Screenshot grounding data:

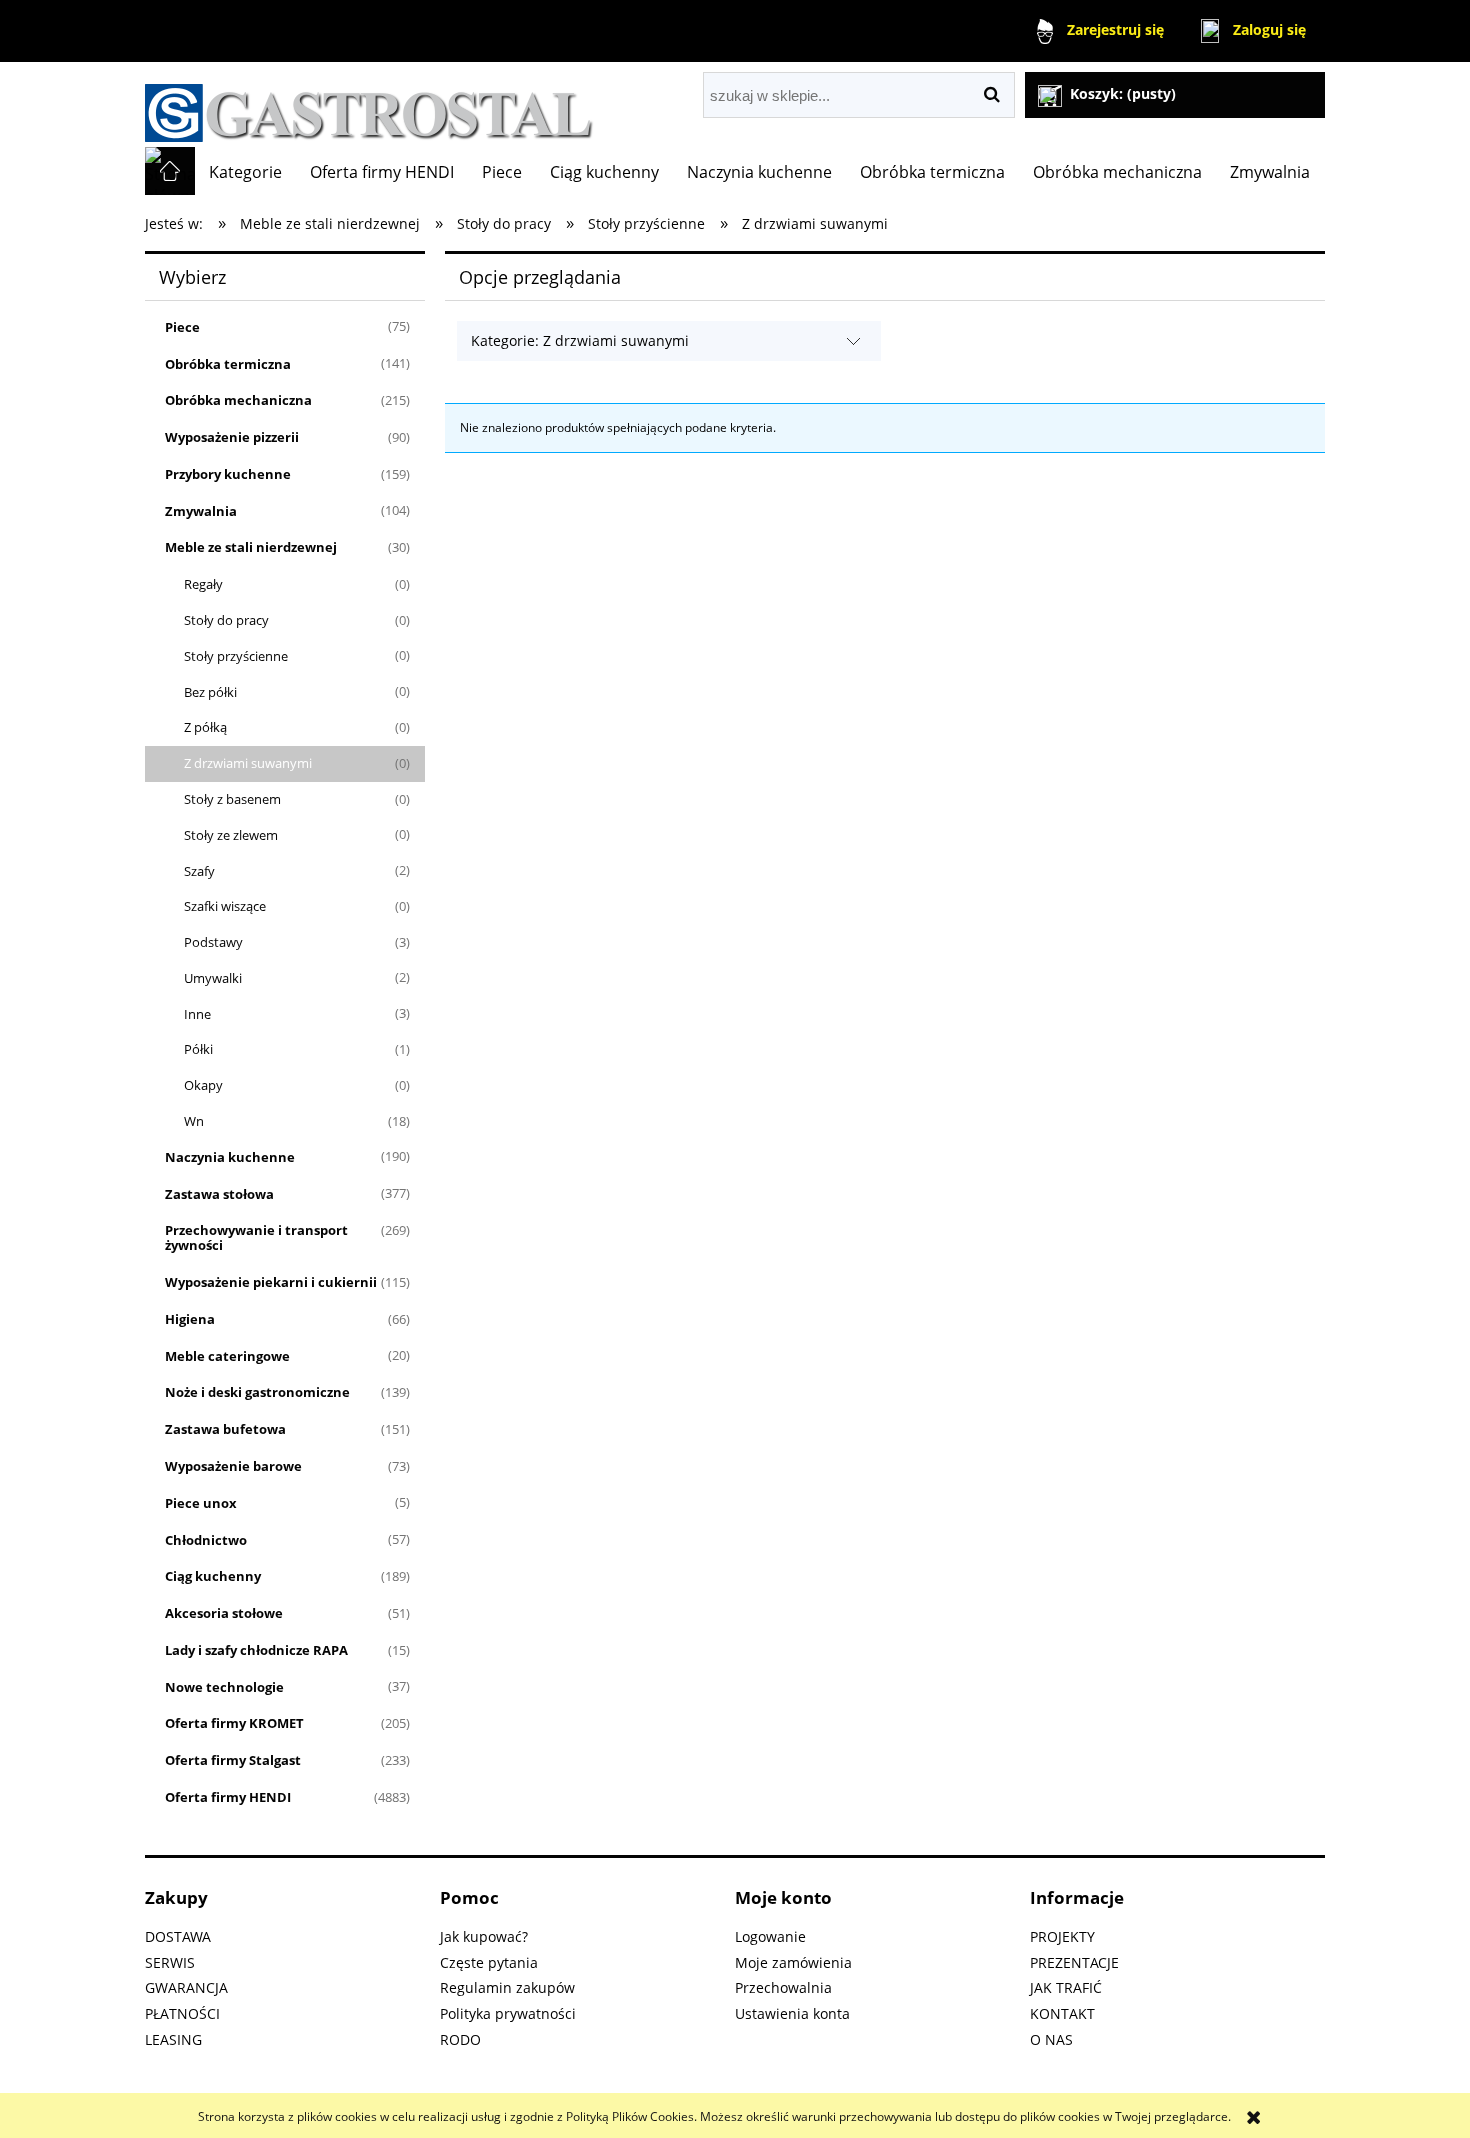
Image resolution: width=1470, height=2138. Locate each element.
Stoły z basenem (232, 799)
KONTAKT (1062, 2013)
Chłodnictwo (206, 1540)
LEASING (173, 2039)
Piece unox (201, 1503)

Your goal:
Exact reproduction of the entries above is what's needed; images stay out.

Answer below:
Image resolution: width=1470, height=2138. Locate each element.
Stoły z basenem (232, 799)
KONTAKT (1062, 2013)
Chłodnictwo (206, 1540)
LEASING (173, 2039)
Piece unox (201, 1503)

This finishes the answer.